> PROBLEM DETAILS: Change every "Image resolution" in the rows below to "Screen resolution", leaving the rest of each line as it is.

--- start EXCERPTED DATA ---

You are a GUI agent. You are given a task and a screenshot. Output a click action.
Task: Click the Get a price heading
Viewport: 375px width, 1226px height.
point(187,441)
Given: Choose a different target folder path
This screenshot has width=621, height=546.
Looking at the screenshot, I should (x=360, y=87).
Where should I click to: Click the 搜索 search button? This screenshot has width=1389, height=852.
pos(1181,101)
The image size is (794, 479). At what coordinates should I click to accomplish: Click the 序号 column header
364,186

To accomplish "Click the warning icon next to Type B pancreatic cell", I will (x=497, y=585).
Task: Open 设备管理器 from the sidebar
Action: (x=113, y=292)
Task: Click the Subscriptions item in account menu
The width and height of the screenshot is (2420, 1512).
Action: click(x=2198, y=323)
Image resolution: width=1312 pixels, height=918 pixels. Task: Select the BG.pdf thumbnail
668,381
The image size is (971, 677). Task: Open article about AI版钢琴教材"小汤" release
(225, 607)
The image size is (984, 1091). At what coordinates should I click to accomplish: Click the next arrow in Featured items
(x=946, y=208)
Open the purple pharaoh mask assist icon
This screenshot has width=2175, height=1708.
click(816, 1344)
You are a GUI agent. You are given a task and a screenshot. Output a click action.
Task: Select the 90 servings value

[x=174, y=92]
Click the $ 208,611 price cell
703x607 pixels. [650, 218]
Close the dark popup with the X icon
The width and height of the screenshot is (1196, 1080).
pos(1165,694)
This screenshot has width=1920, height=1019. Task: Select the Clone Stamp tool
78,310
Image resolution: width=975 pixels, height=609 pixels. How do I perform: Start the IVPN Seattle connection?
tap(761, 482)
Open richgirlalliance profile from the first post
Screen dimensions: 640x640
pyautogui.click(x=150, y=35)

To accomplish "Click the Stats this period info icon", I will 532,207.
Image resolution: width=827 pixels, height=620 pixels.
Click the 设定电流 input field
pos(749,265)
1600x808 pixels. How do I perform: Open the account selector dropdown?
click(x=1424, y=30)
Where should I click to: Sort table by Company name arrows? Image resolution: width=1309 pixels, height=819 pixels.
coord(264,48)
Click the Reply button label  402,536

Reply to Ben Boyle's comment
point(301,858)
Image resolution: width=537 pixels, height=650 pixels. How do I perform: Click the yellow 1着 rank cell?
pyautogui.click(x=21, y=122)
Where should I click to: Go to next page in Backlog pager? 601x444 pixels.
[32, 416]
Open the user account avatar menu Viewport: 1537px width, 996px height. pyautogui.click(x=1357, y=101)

--- end EXCERPTED DATA ---

> FINISHED TASK:
You are a GUI agent. You are given a task and a screenshot. Output a click action.
Task: Click the Get a price heading
Viewport: 375px width, 1226px height.
point(187,441)
Given: Choose a different target folder path
This screenshot has width=621, height=546.
Looking at the screenshot, I should (x=360, y=87).
Where should I click to: Click the 搜索 search button? This screenshot has width=1389, height=852.
pos(1181,101)
The image size is (794, 479). At what coordinates should I click to accomplish: Click the 序号 column header
364,186

To accomplish "Click the warning icon next to Type B pancreatic cell", I will (x=497, y=585).
Task: Open 设备管理器 from the sidebar
Action: (x=113, y=292)
Task: Click the Subscriptions item in account menu
The width and height of the screenshot is (2420, 1512).
Action: click(x=2198, y=323)
Screen resolution: width=1312 pixels, height=918 pixels. Task: Select the BG.pdf thumbnail
668,381
The image size is (971, 677). Task: Open article about AI版钢琴教材"小汤" release
(225, 607)
The image size is (984, 1091). At what coordinates should I click to accomplish: Click the next arrow in Featured items
(x=946, y=208)
Open the purple pharaoh mask assist icon
This screenshot has width=2175, height=1708.
click(816, 1344)
You are a GUI agent. You are given a task and a screenshot. Output a click action.
Task: Select the 90 servings value

[x=174, y=92]
Click the $ 208,611 price cell
703x607 pixels. [650, 218]
Close the dark popup with the X icon
The width and height of the screenshot is (1196, 1080).
pos(1165,694)
This screenshot has width=1920, height=1019. Task: Select the Clone Stamp tool
78,310
Screen resolution: width=975 pixels, height=609 pixels. How do I perform: Start the IVPN Seattle connection?
tap(761, 482)
Open richgirlalliance profile from the first post
Screen dimensions: 640x640
pyautogui.click(x=150, y=35)

To accomplish "Click the Stats this period info icon", I will 532,207.
Screen resolution: width=827 pixels, height=620 pixels.
Click the 设定电流 input field
pos(749,265)
1600x808 pixels. How do I perform: Open the account selector dropdown?
click(x=1424, y=30)
Where should I click to: Sort table by Company name arrows? Screen resolution: width=1309 pixels, height=819 pixels.
coord(264,48)
Click the Reply button label  402,536

Reply to Ben Boyle's comment
point(301,858)
Screen resolution: width=537 pixels, height=650 pixels. How do I perform: Click the yellow 1着 rank cell?
pyautogui.click(x=21, y=122)
Where should I click to: Go to next page in Backlog pager? 601x444 pixels.
[32, 416]
Open the user account avatar menu Viewport: 1537px width, 996px height. pyautogui.click(x=1357, y=101)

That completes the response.